STATED EXERCISE: Please rewrite all the entries below, swapping "GUI agent" for "screen assistant" and leaving everything else unchanged.

[Item position entries]
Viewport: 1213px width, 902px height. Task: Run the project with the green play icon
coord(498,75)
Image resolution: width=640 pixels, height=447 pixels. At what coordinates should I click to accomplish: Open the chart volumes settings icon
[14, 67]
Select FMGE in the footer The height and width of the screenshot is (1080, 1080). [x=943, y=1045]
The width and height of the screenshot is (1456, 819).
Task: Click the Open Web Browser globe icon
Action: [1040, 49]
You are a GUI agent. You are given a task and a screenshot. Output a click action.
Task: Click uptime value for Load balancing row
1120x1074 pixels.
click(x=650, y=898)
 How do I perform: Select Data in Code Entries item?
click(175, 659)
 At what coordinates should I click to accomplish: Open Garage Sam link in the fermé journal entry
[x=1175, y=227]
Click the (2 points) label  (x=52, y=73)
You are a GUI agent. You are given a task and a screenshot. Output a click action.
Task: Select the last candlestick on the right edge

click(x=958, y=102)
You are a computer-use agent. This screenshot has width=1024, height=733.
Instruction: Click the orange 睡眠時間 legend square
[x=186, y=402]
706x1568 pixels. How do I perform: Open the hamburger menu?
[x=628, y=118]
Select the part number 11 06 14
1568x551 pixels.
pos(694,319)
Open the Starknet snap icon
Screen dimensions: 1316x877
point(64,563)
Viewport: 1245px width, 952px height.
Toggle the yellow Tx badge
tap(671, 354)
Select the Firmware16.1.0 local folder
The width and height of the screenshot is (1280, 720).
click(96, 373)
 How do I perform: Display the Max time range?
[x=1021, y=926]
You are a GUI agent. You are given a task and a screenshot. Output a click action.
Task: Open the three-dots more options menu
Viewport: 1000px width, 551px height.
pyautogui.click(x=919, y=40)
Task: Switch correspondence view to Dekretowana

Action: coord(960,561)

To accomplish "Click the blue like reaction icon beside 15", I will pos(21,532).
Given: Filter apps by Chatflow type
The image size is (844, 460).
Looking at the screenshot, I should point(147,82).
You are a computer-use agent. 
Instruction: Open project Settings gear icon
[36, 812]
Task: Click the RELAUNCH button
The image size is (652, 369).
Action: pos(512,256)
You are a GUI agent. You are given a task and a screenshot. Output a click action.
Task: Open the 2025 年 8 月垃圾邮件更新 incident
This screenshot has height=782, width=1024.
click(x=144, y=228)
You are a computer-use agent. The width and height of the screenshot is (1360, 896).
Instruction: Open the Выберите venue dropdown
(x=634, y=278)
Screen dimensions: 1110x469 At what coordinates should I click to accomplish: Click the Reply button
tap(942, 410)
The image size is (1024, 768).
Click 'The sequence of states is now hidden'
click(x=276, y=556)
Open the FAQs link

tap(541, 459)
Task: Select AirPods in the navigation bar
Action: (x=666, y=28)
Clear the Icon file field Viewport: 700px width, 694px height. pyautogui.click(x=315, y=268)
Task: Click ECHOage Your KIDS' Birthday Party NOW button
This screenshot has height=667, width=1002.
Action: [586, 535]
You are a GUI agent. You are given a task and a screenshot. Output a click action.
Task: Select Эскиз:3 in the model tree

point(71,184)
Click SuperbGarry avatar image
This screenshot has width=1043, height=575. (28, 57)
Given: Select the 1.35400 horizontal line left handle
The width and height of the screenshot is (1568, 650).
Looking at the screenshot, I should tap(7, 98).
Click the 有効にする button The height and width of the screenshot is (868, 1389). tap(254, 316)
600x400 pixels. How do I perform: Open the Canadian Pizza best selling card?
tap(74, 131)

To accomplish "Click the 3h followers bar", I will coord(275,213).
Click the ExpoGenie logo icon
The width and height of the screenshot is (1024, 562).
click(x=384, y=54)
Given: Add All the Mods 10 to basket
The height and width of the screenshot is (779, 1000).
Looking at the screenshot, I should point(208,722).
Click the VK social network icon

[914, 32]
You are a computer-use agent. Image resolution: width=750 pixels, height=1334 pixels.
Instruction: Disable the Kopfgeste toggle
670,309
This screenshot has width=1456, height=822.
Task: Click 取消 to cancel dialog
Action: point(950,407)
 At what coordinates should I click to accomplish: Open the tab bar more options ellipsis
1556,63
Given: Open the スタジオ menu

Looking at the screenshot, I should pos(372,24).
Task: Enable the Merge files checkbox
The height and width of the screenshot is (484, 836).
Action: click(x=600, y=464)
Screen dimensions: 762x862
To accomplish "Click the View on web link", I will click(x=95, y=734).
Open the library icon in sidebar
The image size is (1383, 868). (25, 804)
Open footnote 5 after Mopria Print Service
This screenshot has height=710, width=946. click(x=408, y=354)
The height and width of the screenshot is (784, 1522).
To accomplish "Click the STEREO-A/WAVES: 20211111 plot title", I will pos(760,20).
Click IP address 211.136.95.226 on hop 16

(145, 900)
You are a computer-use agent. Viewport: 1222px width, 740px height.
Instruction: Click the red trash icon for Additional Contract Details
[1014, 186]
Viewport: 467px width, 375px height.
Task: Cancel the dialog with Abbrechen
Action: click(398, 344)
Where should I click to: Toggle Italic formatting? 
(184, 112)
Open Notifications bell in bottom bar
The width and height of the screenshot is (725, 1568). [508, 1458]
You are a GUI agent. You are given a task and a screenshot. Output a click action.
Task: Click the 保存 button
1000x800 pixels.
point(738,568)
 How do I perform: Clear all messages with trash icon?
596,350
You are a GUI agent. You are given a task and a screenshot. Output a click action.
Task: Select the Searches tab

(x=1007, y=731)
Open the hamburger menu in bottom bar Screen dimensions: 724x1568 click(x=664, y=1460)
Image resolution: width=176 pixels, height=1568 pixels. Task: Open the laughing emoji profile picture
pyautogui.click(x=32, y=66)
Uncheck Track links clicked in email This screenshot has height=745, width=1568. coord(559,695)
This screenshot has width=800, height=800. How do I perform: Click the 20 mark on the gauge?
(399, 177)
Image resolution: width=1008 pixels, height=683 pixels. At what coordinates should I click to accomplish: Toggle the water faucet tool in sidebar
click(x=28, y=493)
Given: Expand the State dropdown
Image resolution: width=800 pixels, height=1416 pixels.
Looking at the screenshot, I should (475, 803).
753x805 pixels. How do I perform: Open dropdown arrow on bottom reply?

TASK ANSWER:
Viewport: 1213px width, 902px height. Task: Run the project with the green play icon
coord(498,75)
Image resolution: width=640 pixels, height=447 pixels. At what coordinates should I click to accomplish: Open the chart volumes settings icon
[14, 67]
Select FMGE in the footer The height and width of the screenshot is (1080, 1080). [x=943, y=1045]
The width and height of the screenshot is (1456, 819).
Task: Click the Open Web Browser globe icon
Action: [1040, 49]
You are a screen assistant. You are given a task and a screenshot. Output a click action.
Task: Click uptime value for Load balancing row
1120x1074 pixels.
click(x=650, y=898)
 How do I perform: Select Data in Code Entries item?
click(175, 659)
 At what coordinates should I click to accomplish: Open Garage Sam link in the fermé journal entry
[x=1175, y=227]
Click the (2 points) label  (x=52, y=73)
You are a screen assistant. You are given a task and a screenshot. Output a click action.
Task: Select the last candlestick on the right edge

click(x=958, y=102)
You are a computer-use agent. This screenshot has width=1024, height=733.
Instruction: Click the orange 睡眠時間 legend square
[x=186, y=402]
706x1568 pixels. How do I perform: Open the hamburger menu?
[x=628, y=118]
Select the part number 11 06 14
1568x551 pixels.
pos(694,319)
Open the Starknet snap icon
Screen dimensions: 1316x877
point(64,563)
Viewport: 1245px width, 952px height.
Toggle the yellow Tx badge
tap(671, 354)
Select the Firmware16.1.0 local folder
The width and height of the screenshot is (1280, 720).
click(96, 373)
 How do I perform: Display the Max time range?
[x=1021, y=926]
You are a screen assistant. You are given a task and a screenshot. Output a click action.
Task: Open the three-dots more options menu
Viewport: 1000px width, 551px height.
pyautogui.click(x=919, y=40)
Task: Switch correspondence view to Dekretowana

Action: coord(960,561)

To accomplish "Click the blue like reaction icon beside 15", I will pos(21,532).
Given: Filter apps by Chatflow type
The image size is (844, 460).
Looking at the screenshot, I should point(147,82).
You are a computer-use agent. 
Instruction: Open project Settings gear icon
[36, 812]
Task: Click the RELAUNCH button
The image size is (652, 369).
Action: pos(512,256)
You are a screen assistant. You are given a task and a screenshot. Output a click action.
Task: Open the 2025 年 8 月垃圾邮件更新 incident
This screenshot has height=782, width=1024.
click(x=144, y=228)
You are a computer-use agent. The width and height of the screenshot is (1360, 896).
Instruction: Open the Выберите venue dropdown
(x=634, y=278)
Screen dimensions: 1110x469 At what coordinates should I click to accomplish: Click the Reply button
tap(942, 410)
The image size is (1024, 768).
Click 'The sequence of states is now hidden'
click(x=276, y=556)
Open the FAQs link

tap(541, 459)
Task: Select AirPods in the navigation bar
Action: (x=666, y=28)
Clear the Icon file field Viewport: 700px width, 694px height. pyautogui.click(x=315, y=268)
Task: Click ECHOage Your KIDS' Birthday Party NOW button
This screenshot has height=667, width=1002.
Action: [586, 535]
You are a screen assistant. You are given a task and a screenshot. Output a click action.
Task: Select Эскиз:3 in the model tree

point(71,184)
Click SuperbGarry avatar image
This screenshot has width=1043, height=575. (28, 57)
Given: Select the 1.35400 horizontal line left handle
The width and height of the screenshot is (1568, 650).
Looking at the screenshot, I should tap(7, 98).
Click the 有効にする button The height and width of the screenshot is (868, 1389). tap(254, 316)
600x400 pixels. How do I perform: Open the Canadian Pizza best selling card?
tap(74, 131)

To accomplish "Click the 3h followers bar", I will coord(275,213).
Click the ExpoGenie logo icon
The width and height of the screenshot is (1024, 562).
click(x=384, y=54)
Given: Add All the Mods 10 to basket
The height and width of the screenshot is (779, 1000).
Looking at the screenshot, I should point(208,722).
Click the VK social network icon

[914, 32]
You are a computer-use agent. Image resolution: width=750 pixels, height=1334 pixels.
Instruction: Disable the Kopfgeste toggle
670,309
This screenshot has width=1456, height=822.
Task: Click 取消 to cancel dialog
Action: point(950,407)
 At what coordinates should I click to accomplish: Open the tab bar more options ellipsis
1556,63
Given: Open the スタジオ menu

Looking at the screenshot, I should pos(372,24).
Task: Enable the Merge files checkbox
The height and width of the screenshot is (484, 836).
Action: click(x=600, y=464)
Screen dimensions: 762x862
To accomplish "Click the View on web link", I will click(x=95, y=734).
Open the library icon in sidebar
The image size is (1383, 868). (25, 804)
Open footnote 5 after Mopria Print Service
This screenshot has height=710, width=946. click(x=408, y=354)
The height and width of the screenshot is (784, 1522).
To accomplish "Click the STEREO-A/WAVES: 20211111 plot title", I will pos(760,20).
Click IP address 211.136.95.226 on hop 16

(145, 900)
You are a computer-use agent. Viewport: 1222px width, 740px height.
Instruction: Click the red trash icon for Additional Contract Details
[1014, 186]
Viewport: 467px width, 375px height.
Task: Cancel the dialog with Abbrechen
Action: click(398, 344)
Where should I click to: Toggle Italic formatting? 
(184, 112)
Open Notifications bell in bottom bar
The width and height of the screenshot is (725, 1568). [508, 1458]
You are a screen assistant. You are given a task and a screenshot. Output a click action.
Task: Click the 保存 button
1000x800 pixels.
point(738,568)
 How do I perform: Clear all messages with trash icon?
596,350
You are a screen assistant. You are given a task and a screenshot. Output a click action.
Task: Select the Searches tab

(x=1007, y=731)
Open the hamburger menu in bottom bar Screen dimensions: 724x1568 click(x=664, y=1460)
Image resolution: width=176 pixels, height=1568 pixels. Task: Open the laughing emoji profile picture
pyautogui.click(x=32, y=66)
Uncheck Track links clicked in email This screenshot has height=745, width=1568. coord(559,695)
This screenshot has width=800, height=800. How do I perform: Click the 20 mark on the gauge?
(399, 177)
Image resolution: width=1008 pixels, height=683 pixels. At what coordinates should I click to accomplish: Toggle the water faucet tool in sidebar
click(x=28, y=493)
Given: Expand the State dropdown
Image resolution: width=800 pixels, height=1416 pixels.
Looking at the screenshot, I should (475, 803).
753x805 pixels. How do I perform: Open dropdown arrow on bottom reply?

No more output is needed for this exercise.